Debería existir un órgano que se hinche cada vez que entramos en discusiones repetitivas sobre la situación de Venezuela. Un medidor interno que sea capaz de informar a nuestro cerebro el momento preciso en el que la conversación deja de tener sentido y comienza a convertirse en un acto de repetición morbosito. Ese cambio de ritmo, ese tembleque en el que buscamos en nuestros archivos cuál historia va a horrorizar más a nuestros oyentes y con qué tono de voz diremos nuestro próximo "esto es el colmo!" como si fuésemos los primeros en identificarlo.
Este medidor no tiene que detener nuestro discurso. Lo que tiene que hacer es informarnos sobre nuestro propio proceso semántico. "Ok. Dijiste lo que tenías que decir. Te estás poniendo un pelo loco y partir de aquí, vas solito. Estás disfrutando tu quejadera un poco mucho." Es entonces cuando el individuo tiene la opción de hacer consciente la esterilidad de su monotema, y de la conversación de la que forma parte.
Y eso es todo. Que no pasemos esa línea sin dejar de percatarnos del ridículo que estamos haciendo.
No estoy hablando de coartar libertades. No, tampoco hablo de prender cauchos en el callejón. Estoy hablando de entender que a partir de determinado momento, nuestra predecible indignación no nos va a dar sosiego ni soluciones. Solo aburrirnos, y eso es bastante.
Y lo más importante: no estoy hablando de evadir ni de dejar de exigir. Hablo de que en medio del escándalo que provoca un video de youtube, el aseo tiene mas de dos semanas sin pasar y a usted no se le ha ocurrido echarles una llamadita para hacer un reclamo formal.
Propongo entonces ponerle fecha de vencimiento a las discusiones repetidas y empezar a modificar nuestras reacciones ante "el horror" que vivimos. Porque si algo he aprendido de nosotros mismos, es que escandalizarnos en una cola en el supermercado no nos ha llevado a nada. No está en nosotros la posibilidad de acción dentro de la consternación. Más bien nos paraliza. Eso no ayuda a nadie, ni a usted señora, ni a los muchachos, ni a su marido ni a su comadre Teresa.
La consternación no será ya suficiente para lidiar con nuestros días, ni la queja compartida con un café en el desayuno. Vayamos en camino a un genuino auto-conocimiento. Para eso hay que abrir bien los ojos y cerrar bien la boca.
Propongo le demos una probada a bajar la cabeza y recibir lo que se nos viene como el alimento más nutritivo que podemos consumir. Como la mayor lección, como el mejor coñazo.

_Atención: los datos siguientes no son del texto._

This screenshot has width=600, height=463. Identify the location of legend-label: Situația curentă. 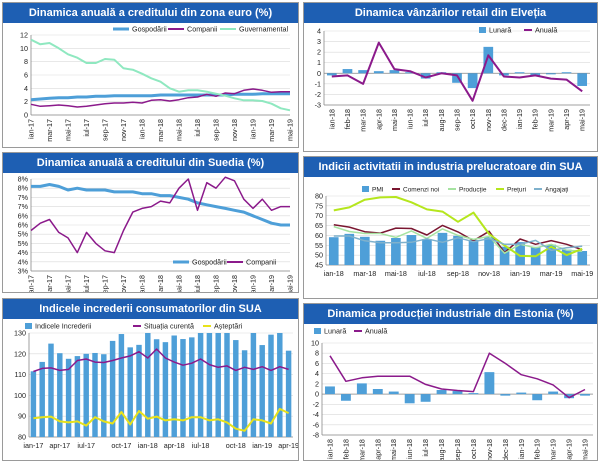
(169, 326).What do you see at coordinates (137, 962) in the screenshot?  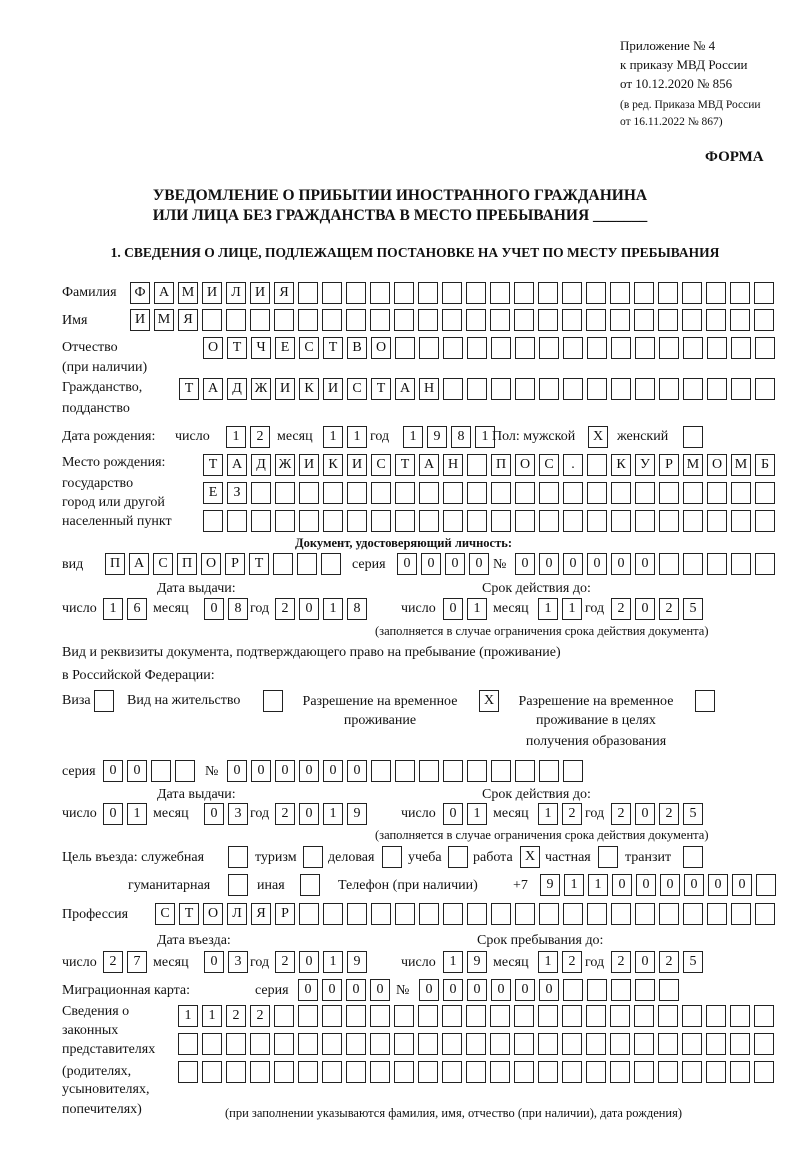 I see `char-box: 7` at bounding box center [137, 962].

Una vez que metamos la cara en ese lodo, sabremos exigir sin victimizarnos. Porque el escándalo es la zona de comfort más triste de todas.
Una vez que metamos la cara en ese lodo, sabremos exigir sin victimizarnos. Porque el escándalo es la zona de comfort más triste de todas.
Es el momento entonces, de situarnos dentro de la excrecencia que nos irrita. De prepararnos para esta realidad espinosa sin paralizarnos. De arder con ella y caminar. De que no nos tome con sorpresa ningún resbalón. De inhalar profundo cuando pasemos por el basurero.